Bislang bedient der „Bankershuttle“, eine A318 von British Airways, die Strecke zwischen London City Airport (LCY) und New York (JFK), den jeweils nächsten Flughäfen bei den beiden wichtigsten Finanzzentren der Welt. Der Flieger muss jedoch stets in Shannon/Irland zum Tanken zwischenlanden, da die kurze Runway in LCY nur eine begrenzte Zuladung zulässt. Nun hat Bombardier mit einer CS100 gezeigt, dass der Direktflug möglich ist, zumindest in einer reinen Premium-Konfiguration mit 40 Sitzen.

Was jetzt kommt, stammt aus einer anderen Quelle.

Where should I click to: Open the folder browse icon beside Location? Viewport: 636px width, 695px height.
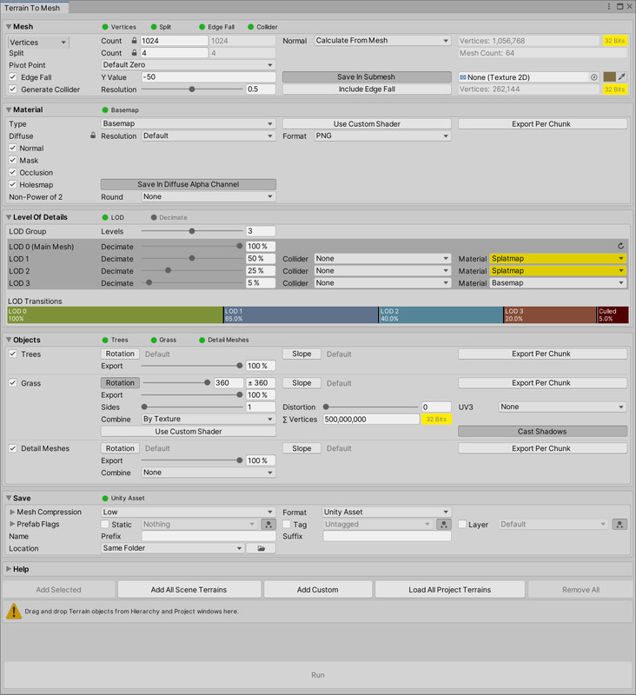[x=261, y=549]
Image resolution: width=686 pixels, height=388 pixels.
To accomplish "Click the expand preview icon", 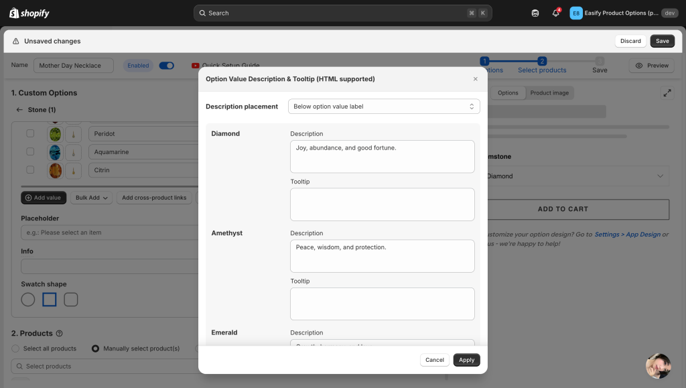I will pos(667,93).
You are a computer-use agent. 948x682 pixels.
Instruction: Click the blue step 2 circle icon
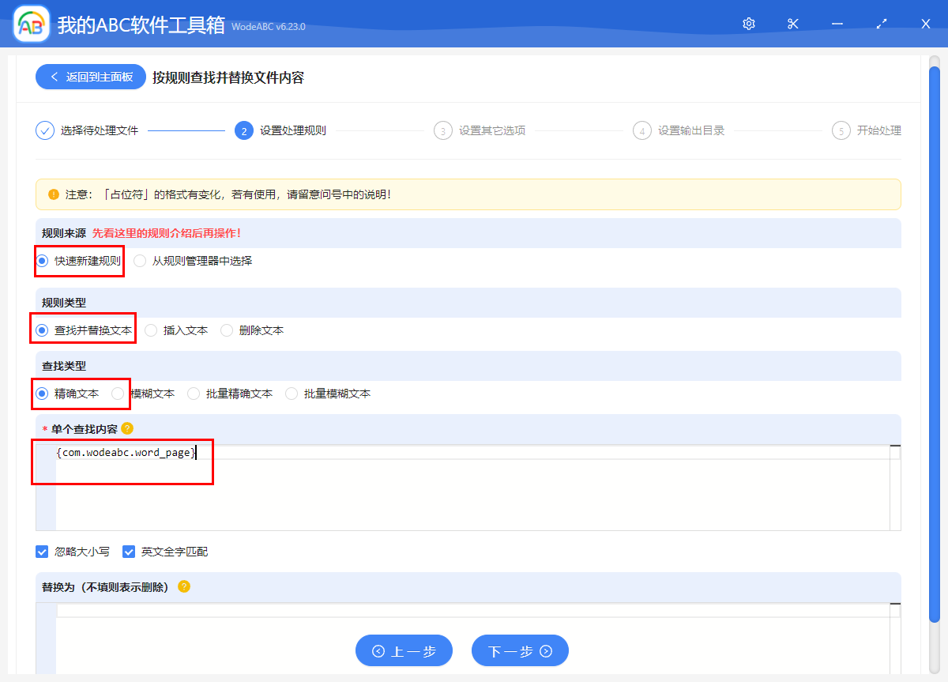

Der London City Airport mitten in der Stadt verlangt neben besonderem fliegerischem Können treibstoffeffiziente und leise Antriebe. Nach einer Serie von Steilanflügen hob die CS100 mit der Registrierung C-GWYD an einem wolkigen Frühlingstag kurz vor Mittag in London zu ihrem Nonstop-Flug über den Atlantik ab und landete kurz nach sieben Uhr abends in New York. Bombardier hofft, die Steilanflugzulassung für die CS100 bald zu erhalten, die dann im Dienst von Swiss den Service von LCY aus aufnehmen soll. Die C Series-Familie wird exklusiv mit PW1500G-Triebwerken betrieben, an denen die MTU mit 17 Prozent beteiligt ist.